PROBLEM TO SOLVE
This exercise calls for the records to be returned exactly, with images removed.
□ □ □ □ □
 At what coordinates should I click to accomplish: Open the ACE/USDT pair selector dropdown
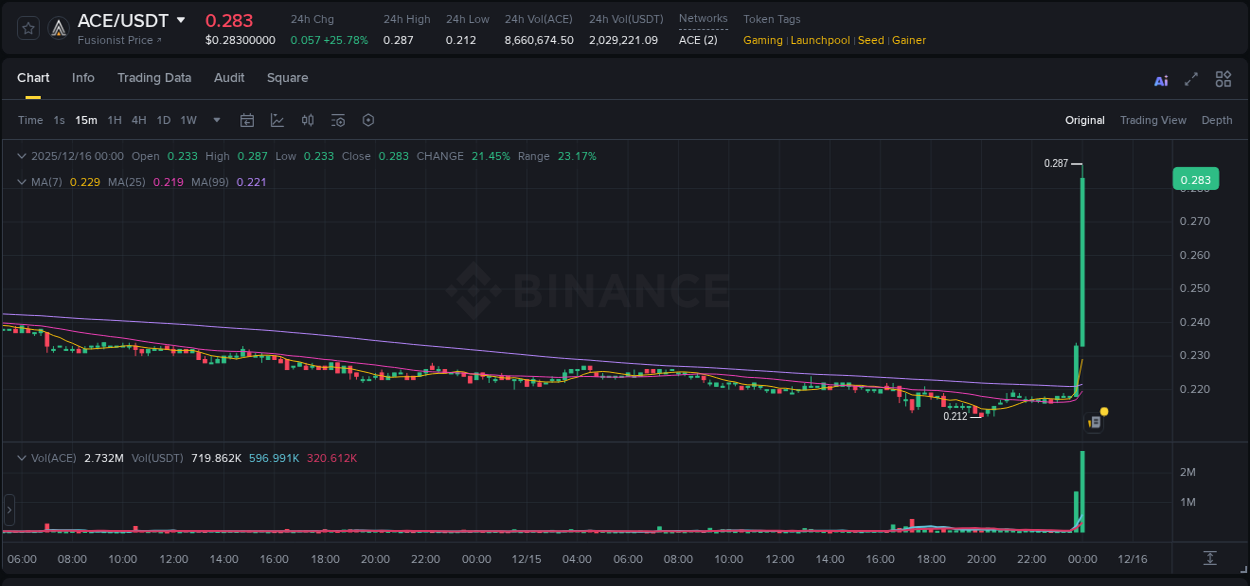(x=180, y=20)
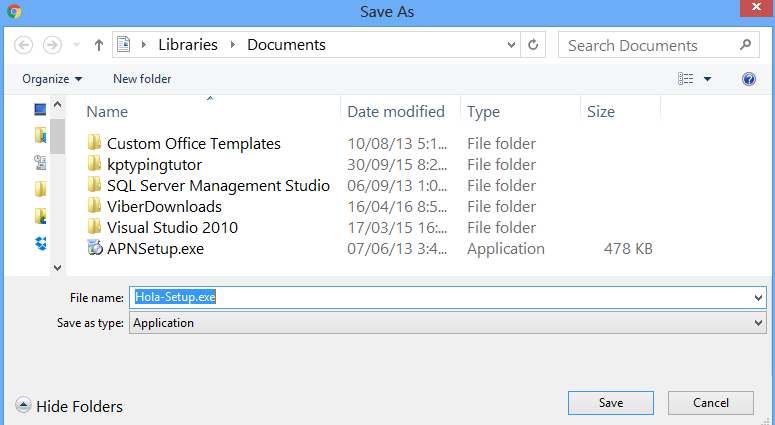Click the Forward navigation arrow
The width and height of the screenshot is (775, 425).
(53, 45)
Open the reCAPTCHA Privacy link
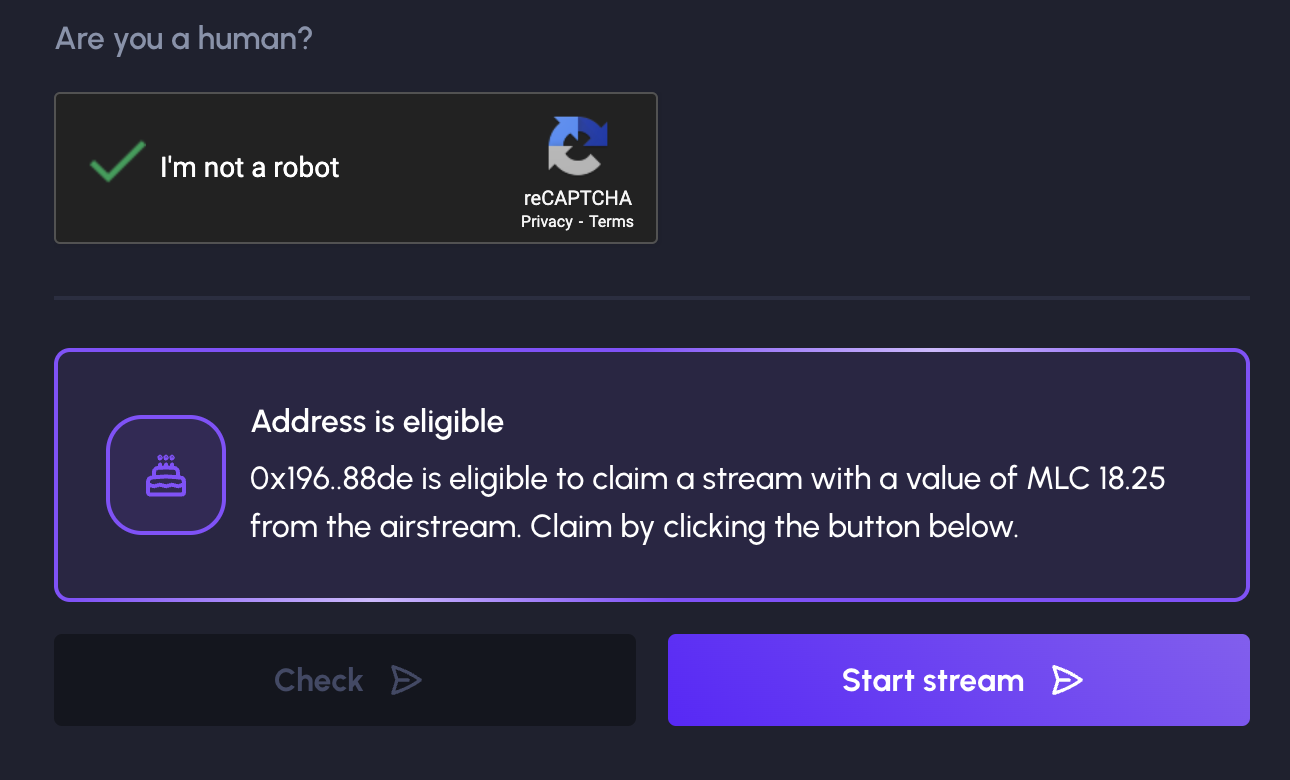Image resolution: width=1290 pixels, height=780 pixels. [x=546, y=222]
□ □ □ □ □
YOUR RESPONSE
 At what coordinates should I click to accomplish: Open the ACE/USDT pair selector dropdown
(x=180, y=20)
Click the Forward navigation arrow
The width and height of the screenshot is (775, 425).
(53, 45)
Open the reCAPTCHA Privacy link
Image resolution: width=1290 pixels, height=780 pixels. [x=546, y=222]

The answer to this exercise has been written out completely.